Task brief:
Please reproduce this material line for line, exactly as it appears.

######

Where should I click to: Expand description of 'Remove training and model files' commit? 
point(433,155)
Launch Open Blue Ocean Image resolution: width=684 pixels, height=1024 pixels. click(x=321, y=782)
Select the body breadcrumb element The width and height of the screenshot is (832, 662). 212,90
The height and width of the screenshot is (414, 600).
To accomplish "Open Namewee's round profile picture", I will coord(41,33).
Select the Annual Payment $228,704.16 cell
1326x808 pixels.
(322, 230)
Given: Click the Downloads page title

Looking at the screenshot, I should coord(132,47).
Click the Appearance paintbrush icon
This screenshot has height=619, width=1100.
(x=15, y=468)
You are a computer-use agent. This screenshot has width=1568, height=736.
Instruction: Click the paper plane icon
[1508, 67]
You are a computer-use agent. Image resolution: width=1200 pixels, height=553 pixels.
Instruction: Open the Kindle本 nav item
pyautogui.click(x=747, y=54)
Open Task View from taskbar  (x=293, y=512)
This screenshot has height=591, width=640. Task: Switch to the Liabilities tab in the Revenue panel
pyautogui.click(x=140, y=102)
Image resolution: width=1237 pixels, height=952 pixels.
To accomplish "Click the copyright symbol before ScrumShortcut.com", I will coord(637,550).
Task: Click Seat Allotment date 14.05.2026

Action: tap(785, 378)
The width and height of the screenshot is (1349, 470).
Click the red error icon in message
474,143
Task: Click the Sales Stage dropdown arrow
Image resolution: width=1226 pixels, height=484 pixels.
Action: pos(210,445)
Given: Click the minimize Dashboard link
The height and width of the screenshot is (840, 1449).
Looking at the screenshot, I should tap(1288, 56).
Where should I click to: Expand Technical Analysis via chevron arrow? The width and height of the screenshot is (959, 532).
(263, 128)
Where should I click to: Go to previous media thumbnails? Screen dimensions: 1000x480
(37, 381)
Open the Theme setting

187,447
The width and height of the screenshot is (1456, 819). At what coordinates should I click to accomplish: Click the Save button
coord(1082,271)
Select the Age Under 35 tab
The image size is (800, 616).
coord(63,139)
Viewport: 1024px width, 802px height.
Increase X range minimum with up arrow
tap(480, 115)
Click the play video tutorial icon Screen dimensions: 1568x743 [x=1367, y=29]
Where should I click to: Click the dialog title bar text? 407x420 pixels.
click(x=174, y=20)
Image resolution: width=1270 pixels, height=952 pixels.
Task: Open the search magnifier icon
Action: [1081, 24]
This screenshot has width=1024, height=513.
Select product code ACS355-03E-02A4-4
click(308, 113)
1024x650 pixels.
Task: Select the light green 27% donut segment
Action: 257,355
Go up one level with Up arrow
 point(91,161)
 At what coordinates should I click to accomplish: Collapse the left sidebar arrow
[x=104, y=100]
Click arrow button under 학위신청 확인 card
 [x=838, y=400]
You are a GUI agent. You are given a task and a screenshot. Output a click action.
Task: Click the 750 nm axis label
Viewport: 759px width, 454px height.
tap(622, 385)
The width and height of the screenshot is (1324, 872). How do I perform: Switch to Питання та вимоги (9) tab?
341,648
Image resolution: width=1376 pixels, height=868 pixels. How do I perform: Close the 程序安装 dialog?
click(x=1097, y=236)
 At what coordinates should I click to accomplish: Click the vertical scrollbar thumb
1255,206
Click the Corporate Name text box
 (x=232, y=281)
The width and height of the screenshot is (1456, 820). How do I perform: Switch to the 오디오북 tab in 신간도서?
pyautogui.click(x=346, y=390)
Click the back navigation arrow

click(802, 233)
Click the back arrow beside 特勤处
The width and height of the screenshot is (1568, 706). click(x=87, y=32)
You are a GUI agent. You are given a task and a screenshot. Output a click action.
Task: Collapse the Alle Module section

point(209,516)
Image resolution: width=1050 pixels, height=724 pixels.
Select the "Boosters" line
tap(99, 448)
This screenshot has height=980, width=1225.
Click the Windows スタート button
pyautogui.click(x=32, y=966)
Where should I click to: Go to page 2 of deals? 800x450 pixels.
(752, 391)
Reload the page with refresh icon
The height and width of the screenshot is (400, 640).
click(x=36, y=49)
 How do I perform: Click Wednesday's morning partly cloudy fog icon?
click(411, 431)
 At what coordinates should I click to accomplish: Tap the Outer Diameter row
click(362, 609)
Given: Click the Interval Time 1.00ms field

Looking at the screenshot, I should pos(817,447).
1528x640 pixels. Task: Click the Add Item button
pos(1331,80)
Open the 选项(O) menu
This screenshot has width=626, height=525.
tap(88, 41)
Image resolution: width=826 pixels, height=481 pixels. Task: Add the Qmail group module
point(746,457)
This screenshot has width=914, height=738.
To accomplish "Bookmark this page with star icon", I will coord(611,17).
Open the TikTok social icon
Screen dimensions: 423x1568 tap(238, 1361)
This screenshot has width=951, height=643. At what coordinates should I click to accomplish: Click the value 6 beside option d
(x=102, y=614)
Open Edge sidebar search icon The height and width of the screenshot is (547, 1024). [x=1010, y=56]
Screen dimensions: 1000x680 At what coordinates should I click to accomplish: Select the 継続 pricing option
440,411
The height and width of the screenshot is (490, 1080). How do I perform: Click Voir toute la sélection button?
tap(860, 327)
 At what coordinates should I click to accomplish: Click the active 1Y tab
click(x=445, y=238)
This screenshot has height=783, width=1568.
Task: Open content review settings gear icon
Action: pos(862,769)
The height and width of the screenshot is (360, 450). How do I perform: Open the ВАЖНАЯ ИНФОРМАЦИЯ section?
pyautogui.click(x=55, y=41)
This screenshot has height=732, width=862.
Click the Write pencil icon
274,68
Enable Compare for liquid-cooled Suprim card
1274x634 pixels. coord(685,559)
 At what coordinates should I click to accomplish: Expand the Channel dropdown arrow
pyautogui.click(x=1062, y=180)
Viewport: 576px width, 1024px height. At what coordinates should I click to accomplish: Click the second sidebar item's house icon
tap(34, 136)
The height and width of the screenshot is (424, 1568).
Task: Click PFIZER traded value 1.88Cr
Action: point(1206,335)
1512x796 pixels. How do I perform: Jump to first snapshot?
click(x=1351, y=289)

######

The solution:
Where should I click to: Expand description of 'Remove training and model files' commit? 
point(433,155)
Launch Open Blue Ocean Image resolution: width=684 pixels, height=1024 pixels. click(x=321, y=782)
Select the body breadcrumb element The width and height of the screenshot is (832, 662). 212,90
The height and width of the screenshot is (414, 600).
To accomplish "Open Namewee's round profile picture", I will coord(41,33).
Select the Annual Payment $228,704.16 cell
1326x808 pixels.
(322, 230)
Given: Click the Downloads page title

Looking at the screenshot, I should coord(132,47).
Click the Appearance paintbrush icon
This screenshot has height=619, width=1100.
(x=15, y=468)
You are a computer-use agent. This screenshot has width=1568, height=736.
Instruction: Click the paper plane icon
[1508, 67]
You are a computer-use agent. Image resolution: width=1200 pixels, height=553 pixels.
Instruction: Open the Kindle本 nav item
pyautogui.click(x=747, y=54)
Open Task View from taskbar  (x=293, y=512)
This screenshot has height=591, width=640. Task: Switch to the Liabilities tab in the Revenue panel
pyautogui.click(x=140, y=102)
Image resolution: width=1237 pixels, height=952 pixels.
To accomplish "Click the copyright symbol before ScrumShortcut.com", I will coord(637,550).
Task: Click Seat Allotment date 14.05.2026

Action: tap(785, 378)
The width and height of the screenshot is (1349, 470).
Click the red error icon in message
474,143
Task: Click the Sales Stage dropdown arrow
Image resolution: width=1226 pixels, height=484 pixels.
Action: pos(210,445)
Given: Click the minimize Dashboard link
The height and width of the screenshot is (840, 1449).
Looking at the screenshot, I should tap(1288, 56).
Where should I click to: Expand Technical Analysis via chevron arrow? The width and height of the screenshot is (959, 532).
(263, 128)
Where should I click to: Go to previous media thumbnails? Screen dimensions: 1000x480
(37, 381)
Open the Theme setting

187,447
The width and height of the screenshot is (1456, 819). At what coordinates should I click to accomplish: Click the Save button
coord(1082,271)
Select the Age Under 35 tab
The image size is (800, 616).
coord(63,139)
Viewport: 1024px width, 802px height.
Increase X range minimum with up arrow
tap(480, 115)
Click the play video tutorial icon Screen dimensions: 1568x743 [x=1367, y=29]
Where should I click to: Click the dialog title bar text? 407x420 pixels.
click(x=174, y=20)
Image resolution: width=1270 pixels, height=952 pixels.
Task: Open the search magnifier icon
Action: [1081, 24]
This screenshot has width=1024, height=513.
Select product code ACS355-03E-02A4-4
click(308, 113)
1024x650 pixels.
Task: Select the light green 27% donut segment
Action: 257,355
Go up one level with Up arrow
 point(91,161)
 At what coordinates should I click to accomplish: Collapse the left sidebar arrow
[x=104, y=100]
Click arrow button under 학위신청 확인 card
 [x=838, y=400]
You are a GUI agent. You are given a task and a screenshot. Output a click action.
Task: Click the 750 nm axis label
Viewport: 759px width, 454px height.
tap(622, 385)
The width and height of the screenshot is (1324, 872). How do I perform: Switch to Питання та вимоги (9) tab?
341,648
Image resolution: width=1376 pixels, height=868 pixels. How do I perform: Close the 程序安装 dialog?
click(x=1097, y=236)
 At what coordinates should I click to accomplish: Click the vertical scrollbar thumb
1255,206
Click the Corporate Name text box
 (x=232, y=281)
The width and height of the screenshot is (1456, 820). How do I perform: Switch to the 오디오북 tab in 신간도서?
pyautogui.click(x=346, y=390)
Click the back navigation arrow

click(802, 233)
Click the back arrow beside 特勤处
The width and height of the screenshot is (1568, 706). click(x=87, y=32)
You are a GUI agent. You are given a task and a screenshot. Output a click action.
Task: Collapse the Alle Module section

point(209,516)
Image resolution: width=1050 pixels, height=724 pixels.
Select the "Boosters" line
tap(99, 448)
This screenshot has height=980, width=1225.
Click the Windows スタート button
pyautogui.click(x=32, y=966)
Where should I click to: Go to page 2 of deals? 800x450 pixels.
(752, 391)
Reload the page with refresh icon
The height and width of the screenshot is (400, 640).
click(x=36, y=49)
 How do I perform: Click Wednesday's morning partly cloudy fog icon?
click(411, 431)
 At what coordinates should I click to accomplish: Tap the Outer Diameter row
click(362, 609)
Given: Click the Interval Time 1.00ms field

Looking at the screenshot, I should pos(817,447).
1528x640 pixels. Task: Click the Add Item button
pos(1331,80)
Open the 选项(O) menu
This screenshot has width=626, height=525.
tap(88, 41)
Image resolution: width=826 pixels, height=481 pixels. Task: Add the Qmail group module
point(746,457)
This screenshot has width=914, height=738.
To accomplish "Bookmark this page with star icon", I will coord(611,17).
Open the TikTok social icon
Screen dimensions: 423x1568 tap(238, 1361)
This screenshot has width=951, height=643. At what coordinates should I click to accomplish: Click the value 6 beside option d
(x=102, y=614)
Open Edge sidebar search icon The height and width of the screenshot is (547, 1024). [x=1010, y=56]
Screen dimensions: 1000x680 At what coordinates should I click to accomplish: Select the 継続 pricing option
440,411
The height and width of the screenshot is (490, 1080). How do I perform: Click Voir toute la sélection button?
tap(860, 327)
 At what coordinates should I click to accomplish: Click the active 1Y tab
click(x=445, y=238)
This screenshot has height=783, width=1568.
Task: Open content review settings gear icon
Action: pos(862,769)
The height and width of the screenshot is (360, 450). How do I perform: Open the ВАЖНАЯ ИНФОРМАЦИЯ section?
pyautogui.click(x=55, y=41)
This screenshot has height=732, width=862.
Click the Write pencil icon
274,68
Enable Compare for liquid-cooled Suprim card
1274x634 pixels. coord(685,559)
 At what coordinates should I click to accomplish: Expand the Channel dropdown arrow
pyautogui.click(x=1062, y=180)
Viewport: 576px width, 1024px height. At what coordinates should I click to accomplish: Click the second sidebar item's house icon
tap(34, 136)
The height and width of the screenshot is (424, 1568).
Task: Click PFIZER traded value 1.88Cr
Action: point(1206,335)
1512x796 pixels. How do I perform: Jump to first snapshot?
click(x=1351, y=289)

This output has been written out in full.